* Text block *
------
How To Stop Losing Money In The Forex Market.

Why do Forex traders lose money? There are many reasons why Forex traders lose money, but in this article i will give you 10 top tips on how to stop losing money in the Forex market.

Knowledge is power.

The most important thing that you need to be a successful Forex trader is knowledge. Knowledge is everything in Forex trading. The more you know about the market the more successful you will become at trading.

There are many websites available online that will give you a certain degree of knowledge to enable you to trade Forex, but 95% of these websites are run by marketing companies, or failed traders, so the knowledge you get from these websites will enable you to trade, but they will not give you the understanding you need to enable you to make money from Forex trading every week.

Its a fact that 95% of Forex traders consistently lose money. And the main reason for this is they do not understand how the market really works, because they have never been educated by a professional Forex trader. I am a professional Forex trader and i can teach you how to trade Forex, and make consistent profits week in week out from trading, but my time is limited so i cannot teach you for free. For more information on my Forex training course please click on the link.

top 10 forex tips

If you do not have the funds available to pay me to teach you how to trade Forex, here are 10 top tips you can use to enable you to cut down on your losses.
------
* Data extract *
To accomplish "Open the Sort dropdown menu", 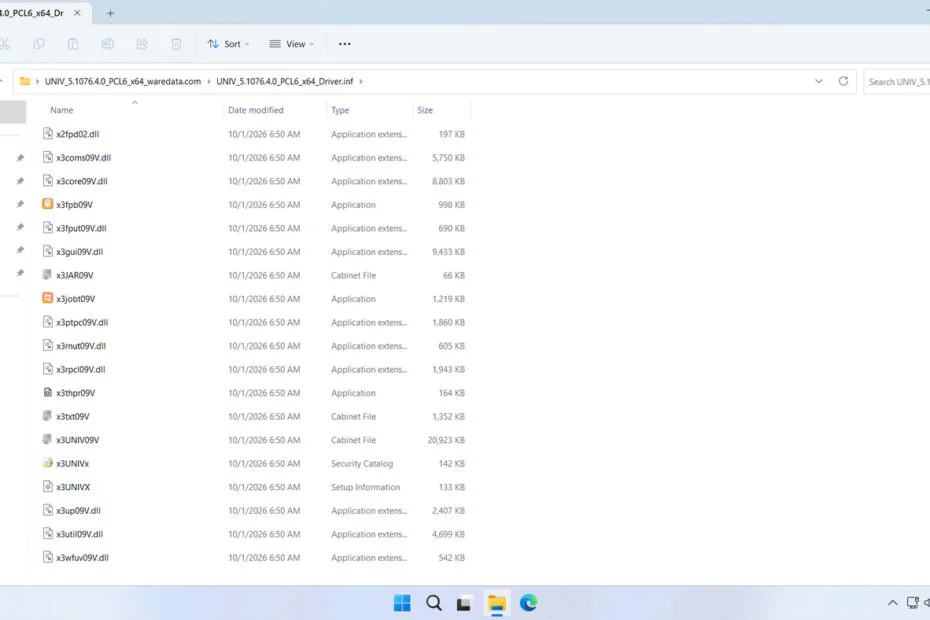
------
* Work instructions *
Extend the article on how to stop losing money in the Forex market, starting right after its last sentence. The listing plays no part in what comes next.

* Answer to the problem *
1. Don’t trade with more money than you can afford to lose.

Putting pressure on yourself will cause you to make the wrong trading decisions, and trading with more money than you can afford to lose will add to that pressure.

2. Don’t over trade.

Over trading can lead to an emotional roller coaster. If you are taking too many trades you are trading emotionally. Trading should be as mechanical as possible. Emotional trading will lead to big losses.

3. Don’t be greedy.

If you have had a couple of nice trades and banked some pips enjoy them. Don’t think you are on a roll and chase after more pips. This often leads to more risk taking and you end up giving back the pips you made, and some.

4. Don’t revenge trade.

Getting back into a position straight after a losing trade is called revenge trading. When you trade this way you are trading purely on emotion, and you are chasing those lost pips. If you have a losing trade, just sit back and relax, and take some time out to re focus your mind.

5. Don’t over expose yourself to a losing position.

Chasing after a losing position is probably one of the worst things you can do in trading. Adding to a losing trade in the hope that the market will come back will cost you big time. Just admit that you got it wrong and close your trade, and move on.

6. Keep a record of all your trades.

Keeping a record of all your trades may give you some insight into your trading habits. Do you trade better in the morning, or in the evening? What is your average win loss ratio? How many trades are you taking per day? How long are you holding your trades for? Understanding your trading habits will enable you to become a better trader.

7. Trade with a lot size that you are comfortable with.

This is a mistake that a lot of traders can make that will dramatically effect their trading performance. If your lot size is too big, you are anxious when you trade, so you close trades too early, and you stop yourself out of trades too soon. If your lot size is too small the reverse happens. So you need to trade with a lot size that feels comfortable, but not too comfortable.

8. Devise a rules based trading method and have a reason for entering and exiting trades.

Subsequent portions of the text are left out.